• _Work item_
From the records below, transcribe only the lines running from the one with "Marriott.com (199, 2473)" through the one with "Destinations (141, 2473)". Keep both of those end lines.

┏━━

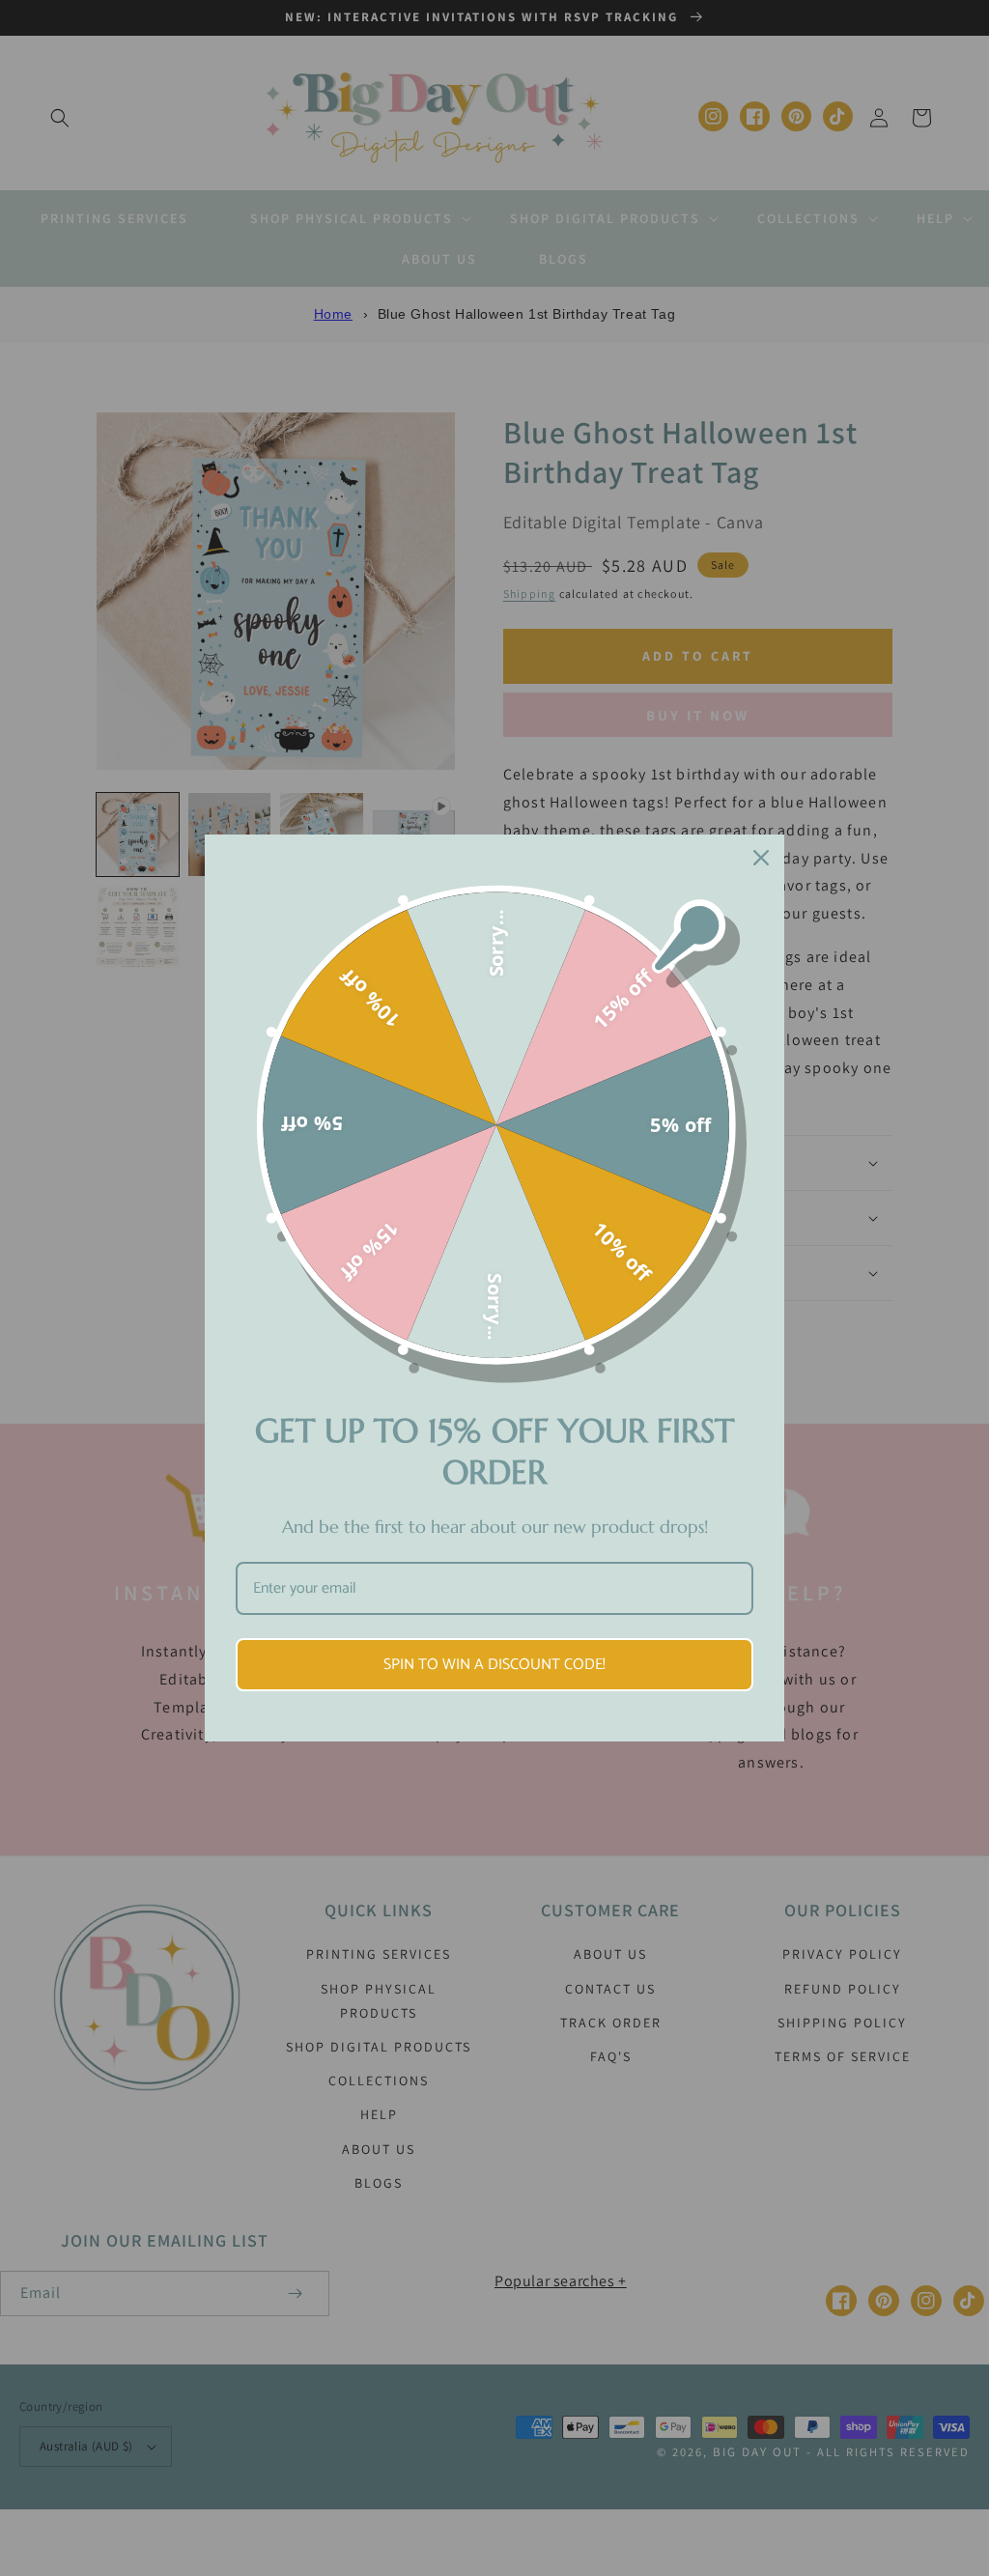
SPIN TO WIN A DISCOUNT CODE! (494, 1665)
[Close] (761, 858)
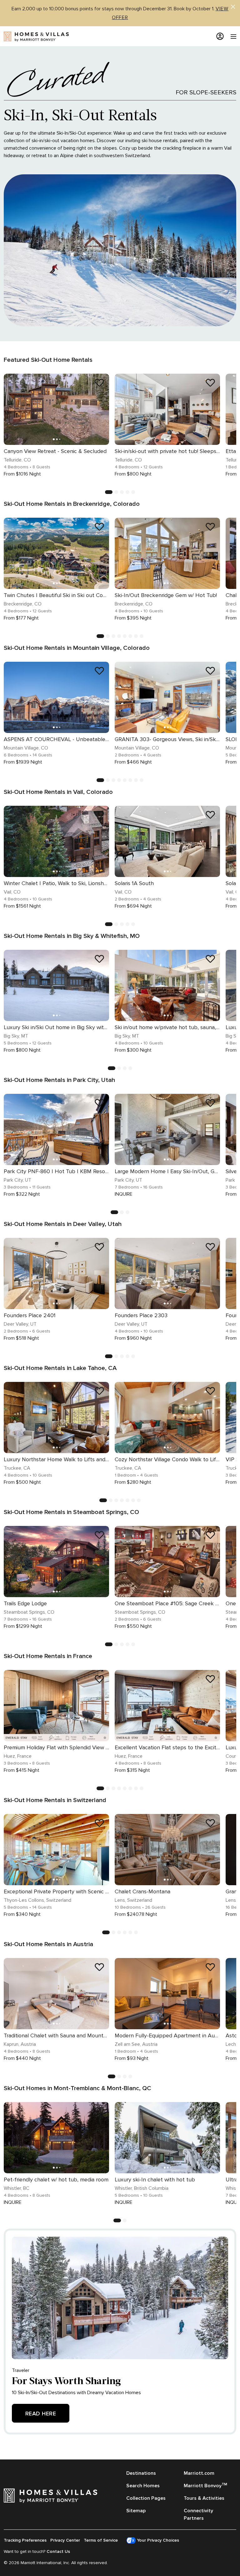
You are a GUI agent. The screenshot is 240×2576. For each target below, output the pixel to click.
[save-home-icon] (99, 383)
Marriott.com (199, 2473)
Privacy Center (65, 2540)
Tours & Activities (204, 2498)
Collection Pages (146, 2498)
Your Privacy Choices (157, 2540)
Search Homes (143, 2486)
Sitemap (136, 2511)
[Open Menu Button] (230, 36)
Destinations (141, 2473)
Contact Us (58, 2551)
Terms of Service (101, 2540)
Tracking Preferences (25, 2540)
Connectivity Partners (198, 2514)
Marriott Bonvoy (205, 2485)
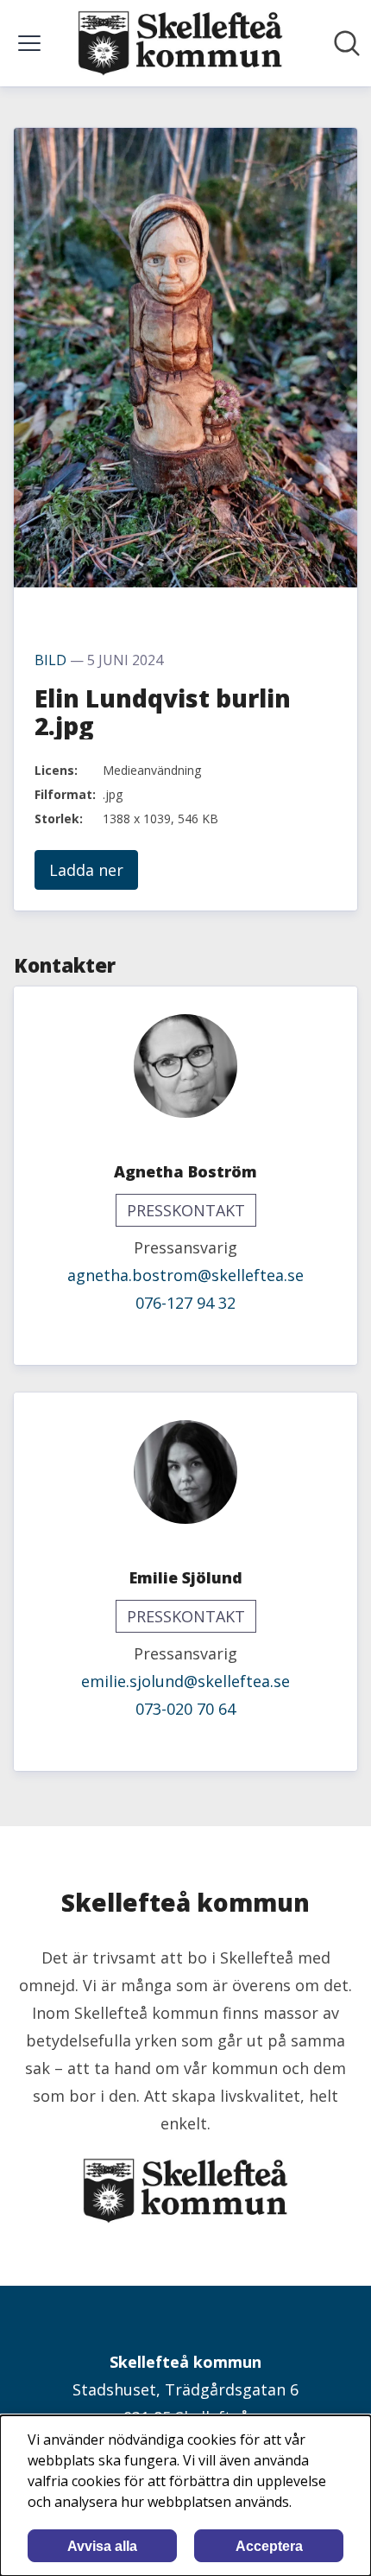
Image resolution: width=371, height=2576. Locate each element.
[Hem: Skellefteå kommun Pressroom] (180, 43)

┗━━

• _Finished exercise_
Marriott.com (199, 2473)
Privacy Center (65, 2540)
Tours & Activities (204, 2498)
Collection Pages (146, 2498)
Your Privacy Choices (157, 2540)
Search Homes (143, 2486)
Sitemap (136, 2511)
[Open Menu Button] (230, 36)
Destinations (141, 2473)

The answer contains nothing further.